This post is dedicated to my husband, Rich, who has happily allowed me to fill our house with books.
Book love. My earliest memories involve books. First, my mother and father read to me. Then, when I could read by myself, I began with Laura’s Little House books. They will always hold a very special place in my heart because I started my reading adventures with them. All through my growing up years, I was reading books, most of which came from the library. However, I also had my own personal collection of beloved books; every single LM Montgomery book I could get my hands on, for instance. I kept my favorite books in a row on the headboard of my bed, which had a shelf on top. I was very protective of my books and remember being horrified when a friend returned one of them to me with the binding bent all the way through and the cover aged almost beyond recognition. I am still sad about my copy of Anne’s House of Dreams, because I myself dropped it in a bowl of chicken noodle soup. I taped the corners of my new books as soon as I bought them, to try to keep them from getting dog-eared and ripped. I carefully wrote my name and date inside each cover and read these books over and over again.
There was a period of time in my twenties when I didn’t read very much at all. Let me clarify. I did read, and I read every day, but the books I read were now written by authors like Dr. Seuss, Beatrix Potter, & Mercer Mayer, and were about 20 pages long, tops. I read these books out loud with small children in my lap.
Ah yes, I was very busy with life and having/raising babies, that I simply had no time to read much.
When life became more manageable, (and I am now in my thirties), I slowly came back to my books and discovered I still had an insatiable appetite for reading. I realized anew that this was part of what made life good, in my opinion. A big, delicious book and time to read it.
In the winter, my favorite time to read is at the end of the day, in my bed.
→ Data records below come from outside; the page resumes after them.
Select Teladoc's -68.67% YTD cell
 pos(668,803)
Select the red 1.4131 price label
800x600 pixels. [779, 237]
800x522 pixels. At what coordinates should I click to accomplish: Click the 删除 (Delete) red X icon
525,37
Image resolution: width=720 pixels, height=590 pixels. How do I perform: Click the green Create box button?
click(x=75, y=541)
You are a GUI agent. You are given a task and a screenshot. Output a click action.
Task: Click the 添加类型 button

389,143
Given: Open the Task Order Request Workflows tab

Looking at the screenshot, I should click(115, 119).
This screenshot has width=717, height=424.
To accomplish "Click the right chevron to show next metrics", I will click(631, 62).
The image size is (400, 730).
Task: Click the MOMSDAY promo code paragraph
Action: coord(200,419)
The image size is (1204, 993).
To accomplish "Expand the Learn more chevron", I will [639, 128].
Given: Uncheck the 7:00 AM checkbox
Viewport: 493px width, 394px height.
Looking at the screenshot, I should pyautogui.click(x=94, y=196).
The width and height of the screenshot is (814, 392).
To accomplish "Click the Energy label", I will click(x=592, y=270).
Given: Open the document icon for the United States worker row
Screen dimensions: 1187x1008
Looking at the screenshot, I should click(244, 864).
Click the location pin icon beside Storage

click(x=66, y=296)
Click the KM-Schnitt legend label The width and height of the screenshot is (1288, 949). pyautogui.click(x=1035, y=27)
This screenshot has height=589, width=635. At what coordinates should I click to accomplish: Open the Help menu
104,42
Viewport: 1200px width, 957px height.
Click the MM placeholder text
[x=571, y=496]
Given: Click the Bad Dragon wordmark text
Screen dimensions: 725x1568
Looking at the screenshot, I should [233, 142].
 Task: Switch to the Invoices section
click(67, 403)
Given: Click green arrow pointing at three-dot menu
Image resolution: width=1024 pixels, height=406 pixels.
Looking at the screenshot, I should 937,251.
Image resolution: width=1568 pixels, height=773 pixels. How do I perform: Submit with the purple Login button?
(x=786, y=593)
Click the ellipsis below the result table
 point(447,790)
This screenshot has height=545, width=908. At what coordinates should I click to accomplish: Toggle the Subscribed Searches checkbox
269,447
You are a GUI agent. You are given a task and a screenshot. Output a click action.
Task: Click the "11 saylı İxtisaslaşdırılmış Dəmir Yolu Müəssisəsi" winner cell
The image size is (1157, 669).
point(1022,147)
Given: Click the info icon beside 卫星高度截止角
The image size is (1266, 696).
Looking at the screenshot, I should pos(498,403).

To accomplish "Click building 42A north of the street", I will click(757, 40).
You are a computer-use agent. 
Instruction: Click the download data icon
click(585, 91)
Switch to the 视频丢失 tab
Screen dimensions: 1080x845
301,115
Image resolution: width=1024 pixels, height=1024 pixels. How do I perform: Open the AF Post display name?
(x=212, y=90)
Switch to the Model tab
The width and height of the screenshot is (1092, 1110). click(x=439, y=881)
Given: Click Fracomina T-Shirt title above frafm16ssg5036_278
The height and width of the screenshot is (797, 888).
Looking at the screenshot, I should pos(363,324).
I also read quite a bit in the car when Rich is driving, or during Seth & Sarah’s nap time.
In the summer, I like to read outside in the sunshine while wearing sunglasses, as the children play.
This Saturday, Rich and I took Jacob and Ethan to their friend’s house, and because they live very near my favorite antique store, I asked him if we could visit it.
I had no strong desires to purchase anything, I just love to browse a good antique place (and this one is big and full of neat things to see). What I was truly keeping my eyes open for was an old wire egg basket for my kitchen.
But, while looking for kitchen things,
I found a booth that apparently belonged to kindred spirits of the bookish sort!
Although not techinally antiques, I found several Tasha Tudor books, my friends. Be still my heart, vintage (1970’s) editions, with hard covers.
This Tasha illustrated copy of The Wind in the Willows was 25 dollars and out of my price-range.
However, I held it, looked into it, and swooned.
“O terrible bad, sir, terrible deep the snow is.”
This is what I took home on an afternoon in which I had no intention to buy (of all things) books, but the book fairy led me to them and placed them into my life!
The maroon one is an old and quaint animal-stories book. The whole stack belongs to me, but is to read out loud to the family.
You see, I still have small children to sit in my lap, and I do still love a good 20 pager now and then.
Snowflake Bentley is a newish book, a true story about a man who was obsessed with photographing snowflakes and kept trying until he succeeded. Made me cry.
In the same booth, I found SNAKE BOOKS! Remember, my seven year old, Caleb, wants to know and see anything about snakes. We purchased him this one:
Snakes from the World, with illustrations from life, 1944
The text will be challenging for him, but the photos are great and he loves the book. He took it to school this morning.
I am currently in the midst of Leo Tolstoy’s Anna Karenina. I purchased this one online and it came in the mail on Saturday (the book fairy was good to me that day) What a substantial, wonderfully-written novel it is. I read it a long time ago and thought it was high time to read it again. This one is translated by Richard Pevear and Larissa Volokhonsky, and in my opinion is much more readable than the last translation I used. There is a lot to be said for old classic literature compared to some of the lighter fiction. It’s like comparing a steak to a cookie. My goal for this year is to eat more steak and less cookies.
(The old snapshots are something else I picked up from the antique store. I plan on putting them into a journal.)
“I declare after all there is no enjoyment like reading! How much sooner one tires of any thing than of a book! — When I have a house of my own, I shall be miserable if I have not an excellent library.” Jane Austen
If you enjoyed this post, please feel at liberty to send me a Barnes and Noble gift certificate.